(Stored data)
═══

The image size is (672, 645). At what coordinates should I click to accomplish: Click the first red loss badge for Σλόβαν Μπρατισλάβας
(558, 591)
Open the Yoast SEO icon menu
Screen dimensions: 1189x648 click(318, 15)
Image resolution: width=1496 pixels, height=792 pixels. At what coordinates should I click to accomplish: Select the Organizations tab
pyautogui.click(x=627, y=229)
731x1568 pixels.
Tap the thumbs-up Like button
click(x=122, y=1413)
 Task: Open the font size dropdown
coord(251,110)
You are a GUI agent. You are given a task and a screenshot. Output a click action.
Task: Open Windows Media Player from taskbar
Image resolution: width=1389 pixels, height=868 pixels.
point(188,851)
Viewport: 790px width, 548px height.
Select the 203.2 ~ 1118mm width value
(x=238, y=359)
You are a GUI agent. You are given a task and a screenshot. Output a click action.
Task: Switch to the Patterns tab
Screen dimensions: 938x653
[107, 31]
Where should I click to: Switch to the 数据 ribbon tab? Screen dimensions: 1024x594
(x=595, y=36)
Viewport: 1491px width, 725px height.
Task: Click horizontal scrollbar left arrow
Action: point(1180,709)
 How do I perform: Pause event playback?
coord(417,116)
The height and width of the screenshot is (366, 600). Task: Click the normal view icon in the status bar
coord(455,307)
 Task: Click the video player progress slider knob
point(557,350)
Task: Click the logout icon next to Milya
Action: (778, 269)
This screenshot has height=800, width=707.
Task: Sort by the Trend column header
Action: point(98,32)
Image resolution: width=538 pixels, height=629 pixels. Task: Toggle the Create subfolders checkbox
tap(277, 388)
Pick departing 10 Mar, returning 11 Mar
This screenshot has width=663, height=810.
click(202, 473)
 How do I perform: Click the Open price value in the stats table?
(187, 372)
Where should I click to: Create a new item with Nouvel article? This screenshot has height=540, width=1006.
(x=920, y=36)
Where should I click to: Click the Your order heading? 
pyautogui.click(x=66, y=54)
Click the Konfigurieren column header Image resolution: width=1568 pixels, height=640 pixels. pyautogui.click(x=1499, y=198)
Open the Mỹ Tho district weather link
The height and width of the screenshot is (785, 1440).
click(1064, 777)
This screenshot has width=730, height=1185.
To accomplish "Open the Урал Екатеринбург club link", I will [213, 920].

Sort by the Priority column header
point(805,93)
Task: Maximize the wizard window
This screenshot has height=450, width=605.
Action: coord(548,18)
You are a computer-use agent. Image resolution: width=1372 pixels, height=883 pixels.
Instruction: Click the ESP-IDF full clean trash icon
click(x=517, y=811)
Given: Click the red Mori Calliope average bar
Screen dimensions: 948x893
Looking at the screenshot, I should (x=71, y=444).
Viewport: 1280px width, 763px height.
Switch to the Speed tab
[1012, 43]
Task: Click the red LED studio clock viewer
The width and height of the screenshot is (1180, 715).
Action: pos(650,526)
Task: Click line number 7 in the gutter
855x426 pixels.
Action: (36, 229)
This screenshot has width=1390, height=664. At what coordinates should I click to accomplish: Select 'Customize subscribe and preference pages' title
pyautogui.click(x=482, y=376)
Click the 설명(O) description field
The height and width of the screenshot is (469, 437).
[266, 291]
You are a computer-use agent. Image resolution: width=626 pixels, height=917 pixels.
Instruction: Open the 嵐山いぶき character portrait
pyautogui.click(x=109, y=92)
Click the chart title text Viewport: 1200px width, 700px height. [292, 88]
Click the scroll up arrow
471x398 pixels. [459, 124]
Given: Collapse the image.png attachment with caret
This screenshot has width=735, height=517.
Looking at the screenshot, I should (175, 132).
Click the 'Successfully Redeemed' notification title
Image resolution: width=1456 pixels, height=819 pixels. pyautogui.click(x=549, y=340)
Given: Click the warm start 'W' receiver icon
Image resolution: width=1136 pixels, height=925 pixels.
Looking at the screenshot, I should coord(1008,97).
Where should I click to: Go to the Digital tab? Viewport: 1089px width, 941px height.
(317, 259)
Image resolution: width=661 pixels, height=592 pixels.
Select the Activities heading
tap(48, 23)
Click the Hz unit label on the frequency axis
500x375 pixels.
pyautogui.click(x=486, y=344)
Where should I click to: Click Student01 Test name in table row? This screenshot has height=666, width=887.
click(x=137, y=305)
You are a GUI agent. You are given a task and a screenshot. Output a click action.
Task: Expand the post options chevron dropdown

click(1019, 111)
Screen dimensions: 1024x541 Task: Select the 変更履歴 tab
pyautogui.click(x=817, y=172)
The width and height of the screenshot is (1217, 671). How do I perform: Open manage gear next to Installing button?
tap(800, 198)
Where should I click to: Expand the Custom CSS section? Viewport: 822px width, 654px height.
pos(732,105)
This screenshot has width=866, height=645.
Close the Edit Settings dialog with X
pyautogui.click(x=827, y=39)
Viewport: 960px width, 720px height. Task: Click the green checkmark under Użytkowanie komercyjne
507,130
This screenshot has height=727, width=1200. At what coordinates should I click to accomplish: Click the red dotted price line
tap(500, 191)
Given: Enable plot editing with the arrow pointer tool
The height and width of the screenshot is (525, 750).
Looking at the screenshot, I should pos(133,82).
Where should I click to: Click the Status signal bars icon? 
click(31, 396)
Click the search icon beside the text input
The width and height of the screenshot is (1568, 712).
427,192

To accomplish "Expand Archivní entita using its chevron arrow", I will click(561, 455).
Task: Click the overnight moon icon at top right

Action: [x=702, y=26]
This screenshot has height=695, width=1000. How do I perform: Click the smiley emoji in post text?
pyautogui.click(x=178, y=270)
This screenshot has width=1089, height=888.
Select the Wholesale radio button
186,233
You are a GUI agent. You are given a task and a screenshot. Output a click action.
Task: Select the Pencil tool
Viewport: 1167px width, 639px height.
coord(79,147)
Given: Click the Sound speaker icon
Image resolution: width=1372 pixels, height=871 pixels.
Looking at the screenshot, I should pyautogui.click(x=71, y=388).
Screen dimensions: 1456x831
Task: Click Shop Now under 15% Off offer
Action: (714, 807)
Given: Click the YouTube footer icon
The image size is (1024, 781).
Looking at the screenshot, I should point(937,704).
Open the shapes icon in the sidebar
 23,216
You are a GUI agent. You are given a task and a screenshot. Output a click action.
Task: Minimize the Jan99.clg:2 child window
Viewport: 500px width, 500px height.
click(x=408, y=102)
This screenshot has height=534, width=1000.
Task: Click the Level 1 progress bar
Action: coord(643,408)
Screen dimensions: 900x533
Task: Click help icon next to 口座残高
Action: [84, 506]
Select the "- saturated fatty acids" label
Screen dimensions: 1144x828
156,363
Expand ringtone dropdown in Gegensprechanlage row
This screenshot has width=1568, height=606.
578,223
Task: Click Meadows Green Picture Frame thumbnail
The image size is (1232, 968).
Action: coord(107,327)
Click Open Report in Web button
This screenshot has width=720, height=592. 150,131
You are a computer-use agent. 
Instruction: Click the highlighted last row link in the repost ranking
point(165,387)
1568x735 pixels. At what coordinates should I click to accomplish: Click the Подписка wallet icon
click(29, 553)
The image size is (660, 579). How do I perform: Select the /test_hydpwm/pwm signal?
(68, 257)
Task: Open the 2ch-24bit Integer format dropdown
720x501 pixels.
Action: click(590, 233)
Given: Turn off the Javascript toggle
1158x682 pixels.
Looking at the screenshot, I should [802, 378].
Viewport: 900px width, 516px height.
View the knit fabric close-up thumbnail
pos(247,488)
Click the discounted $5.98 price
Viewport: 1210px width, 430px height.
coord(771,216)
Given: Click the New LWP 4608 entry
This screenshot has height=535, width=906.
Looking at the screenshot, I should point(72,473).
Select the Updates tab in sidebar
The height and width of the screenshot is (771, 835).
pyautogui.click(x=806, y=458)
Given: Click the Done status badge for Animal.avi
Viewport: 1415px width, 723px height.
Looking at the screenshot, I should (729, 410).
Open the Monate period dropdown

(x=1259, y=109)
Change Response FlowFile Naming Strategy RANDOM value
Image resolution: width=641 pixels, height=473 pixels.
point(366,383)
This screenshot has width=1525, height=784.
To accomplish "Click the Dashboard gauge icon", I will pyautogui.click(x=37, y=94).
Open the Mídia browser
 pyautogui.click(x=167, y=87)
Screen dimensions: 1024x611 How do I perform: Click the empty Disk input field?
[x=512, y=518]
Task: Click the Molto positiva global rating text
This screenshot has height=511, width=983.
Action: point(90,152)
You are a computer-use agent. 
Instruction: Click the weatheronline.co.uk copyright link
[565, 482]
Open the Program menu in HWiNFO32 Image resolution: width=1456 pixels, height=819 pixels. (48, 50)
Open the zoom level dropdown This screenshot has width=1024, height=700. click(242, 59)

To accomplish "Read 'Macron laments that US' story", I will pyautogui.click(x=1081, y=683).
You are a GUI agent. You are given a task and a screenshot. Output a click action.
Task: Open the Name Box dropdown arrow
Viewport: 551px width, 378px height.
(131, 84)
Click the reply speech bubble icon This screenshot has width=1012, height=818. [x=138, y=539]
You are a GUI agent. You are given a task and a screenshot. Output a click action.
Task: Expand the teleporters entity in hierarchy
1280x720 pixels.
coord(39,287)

═══

DIRECTIONS = The lines from the one containing "Open the Program" through the end of the data are to be copied exactly, the first and last of them included.

SOLUTION =
Open the Program menu in HWiNFO32 Image resolution: width=1456 pixels, height=819 pixels. (48, 50)
Open the zoom level dropdown This screenshot has width=1024, height=700. click(242, 59)

To accomplish "Read 'Macron laments that US' story", I will pyautogui.click(x=1081, y=683).
You are a GUI agent. You are given a task and a screenshot. Output a click action.
Task: Open the Name Box dropdown arrow
Viewport: 551px width, 378px height.
(131, 84)
Click the reply speech bubble icon This screenshot has width=1012, height=818. [x=138, y=539]
You are a GUI agent. You are given a task and a screenshot. Output a click action.
Task: Expand the teleporters entity in hierarchy
1280x720 pixels.
coord(39,287)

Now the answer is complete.